Sam manteve os olhos apertados, tentando acostumar-se com a luz. Saiu do carro. Estava exausto. Deu alguns passos para esticar as pernas e alongou as costas doloridas com a ajuda das mãos. Dean o seguiu espreguiçando-se num bocejo barulhento. Ambos pararam diante do carro e ficaram ali por alguns minutos a observá-lo.

Dean tomou a dianteira, olhou mais uma vez por baixo da máquina e fitou o irmão com o semblante desanimado.

-E aí? Dá para ajeitar?


-Não sei não. – Dean deu a volta e desceu o macaco – Sam, vai lá e dá a partida. Quando eu disser, acelera.

-O que você vai fazer?

-Vou tentar empurrar. Vai, acelera agora!

Sam seguiu as ordens do irmão, mas não conseguia fazer o carro andar.

-Sam, vê se consegue engatar a ré. Vamos ver se pro outro lado vai .

Novamente, o fracasso.

-Parece que não tem jeito, Dean. –Samuel saiu do carro - Precisamos de um reboque.

-Liga pra algum lugar e vê se consegue socorro. – atirou seu celular para o irmão – Vou tirar nossas coisas do carro e ver se o porta-mala está bem trancado.

Após algumas tentativas inúteis, o caçula aproximou-se e deu a má notícia. Apanhou sua mochila e guardou as coisas que estavam espalhadas no banco de trás. Dean levantou o banco do motorista para pegar a chave do porta-luva e encontrou o celular de Sam. Retirou cartões de crédito e identidades falsas e guardou tudo numa latinha no fundo da mochila.Algumas armas e munição também. Nunca se sabe quando uma caçada pode surgir.Então, melhor estar prevenido. Trancaram o carro e verificaram um mapa. Decidiram voltar até a entrada para Las Cruces. Certamente haveria na segunda maior cidade do estado um serviço de reboque que pudesse ajudá-los.

-Tanta tecnologia e, quando se precisa dela, não tem uma porcaria de uma torre de celular por perto! – reclamou o mais velho, caminhando pelo acostamento.

-Poderia ser pior...

-Não sei como!

-Você está de mal humor,eu entendo, o carro está quebrado, mas não descarrega em mim porque não fui eu quem saiu da estrada, tá?

Dean não respondeu porque sabia que, se desse corda, aquela discussão sem sentido não teria fim e estava com pressa : pressa para conseguir ajuda, para comer alguma coisa, para sumir daquele maldito deserto.

***

Alguns minutos de caminhada e conseguiram carona num caminhão de minério.
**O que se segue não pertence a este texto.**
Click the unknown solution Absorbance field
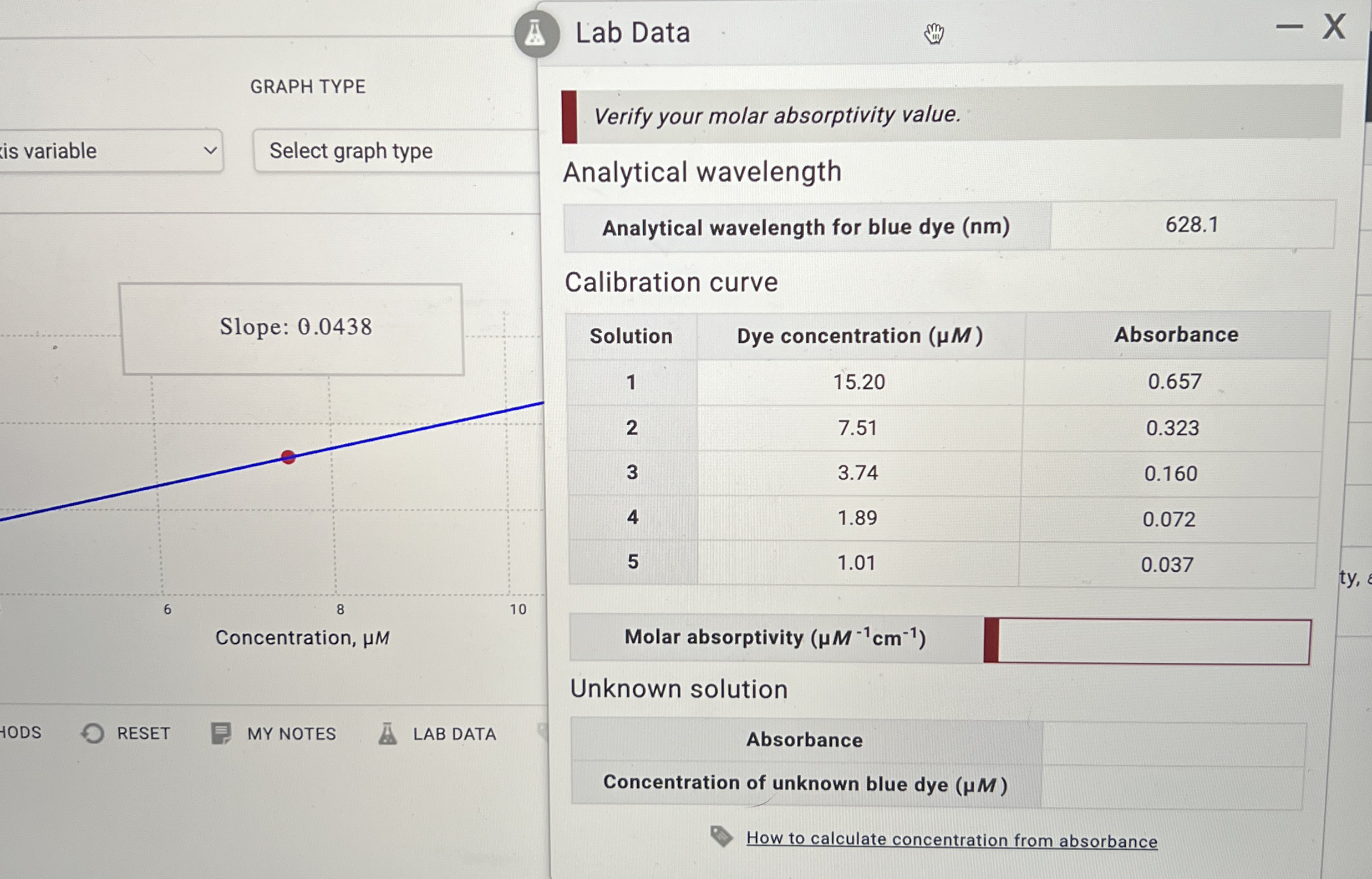Image resolution: width=1372 pixels, height=879 pixels. 1174,742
O motorista, um senhor, aparentemente latino, com fartos bigodes grisalhos, era bastante simpático e conversador. Prontamente ofereceu-se para guiar os rapazes até o serviço de reboques mais próximo, alegando não ser muito seguro abandonar um veículo naquela estrada. Corriam o risco de, na volta, não acharem sequer os pneus.

Jorge Ruarez, o motorista e mineiro, deixou-os na oficina de um cunhado na entrada de La Mesilla, um vale agrícola ao sul da cidade, na região banhada pelo Rio Grande.O mecânico cumprimentou-os com animação após terem sido apresentados pelo cunhado.Ele era um homem baixinho, atarracado, pele muito morena, cabelos crespos curtíssimos e usava uma quantidade exagerada de cordões ao redor do pescoço. Prontamente tomou as chaves do caminhão e sugeriu que os aguardassem na cantina da Flora. Sam concordou e seguiu na direção indicada, mas Dean preferiu acompanhar o resgate da “sua garota”.
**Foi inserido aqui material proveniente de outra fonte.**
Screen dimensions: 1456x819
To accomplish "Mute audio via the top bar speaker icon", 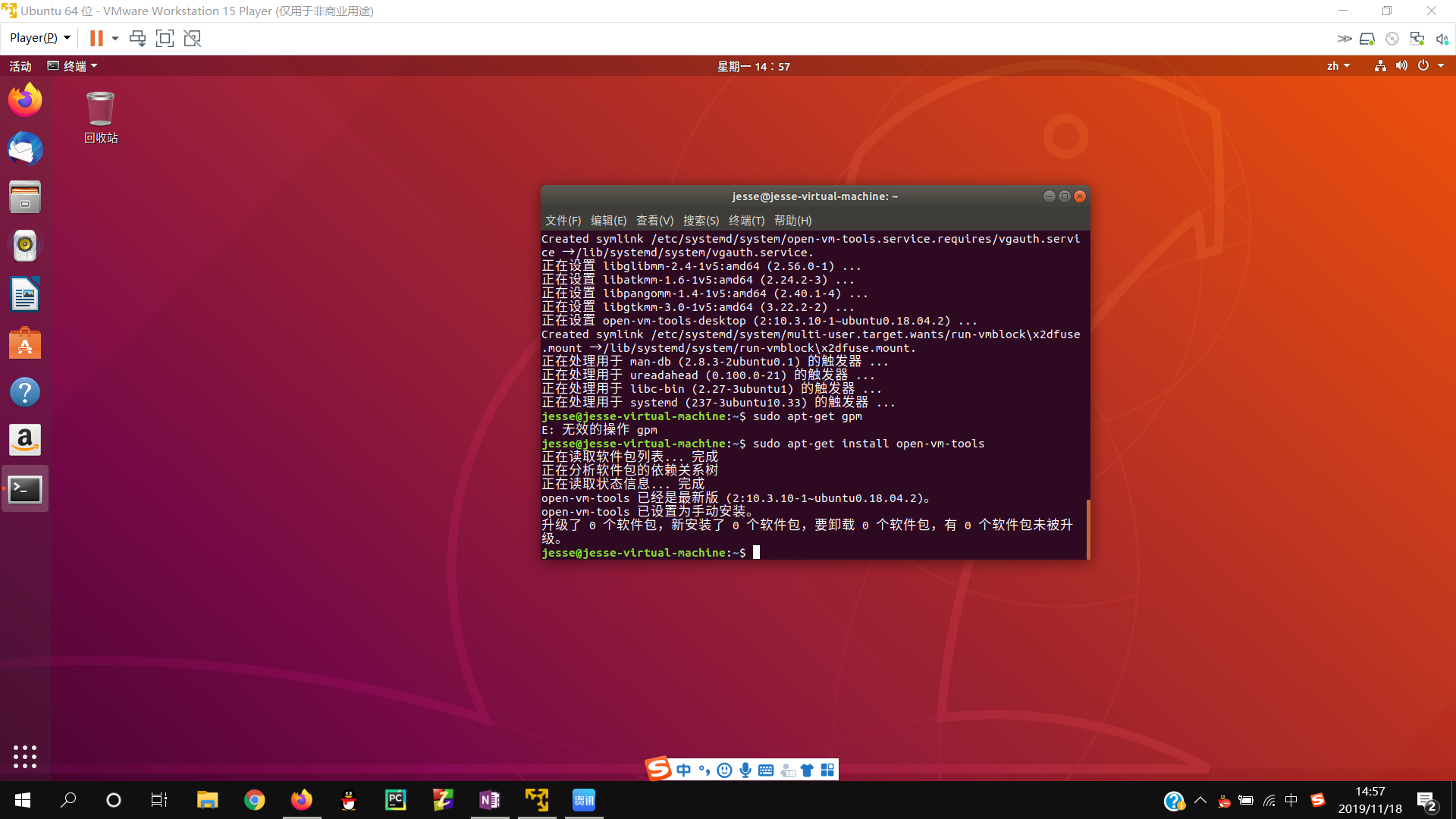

Manolo, o cunhado de Jorge Ruarez, examinou o Impala tecendo elogios empolgados ao clássico Chevrolet que deixaram Dean inchado feito um pavão. Mas, em seguida, deu-lhe a má notícia. O eixo dianteiro poderia estar empenado e seriam necessários alguns dias para que pudesse conseguir a peça a ser substituída ou um torneiro que fosse capaz de endireitá-la. Dean ajudou o homem a guinchar o Chevy até a garagem.

O mecânico anotou num pedaço de papel o endereço do hotel La Quinta, onde poderiam ficar hospedados enquanto aguardavam o concerto do carro. Dean agradeceu a ajuda e foi encontrar-se com o irmão na cantina.

Sam não percebeu a aproximação do irmão porque estava intertido com o noticiário da TV local. Dean sentou-se ao seu lado e, pelo sinal de silêncio feito pelo caçula, não disse nada, apenas acompanhou também a narrativa do jornalista que relatava uma série de crimes descobertos na noite anterior. Vítimas de sete povoados próximos foram encontradas mortas na rua sem os olhos e com as unhas das mãos arrancadas. Nenhum suspeito e nenhuma arma foram encontrados no local.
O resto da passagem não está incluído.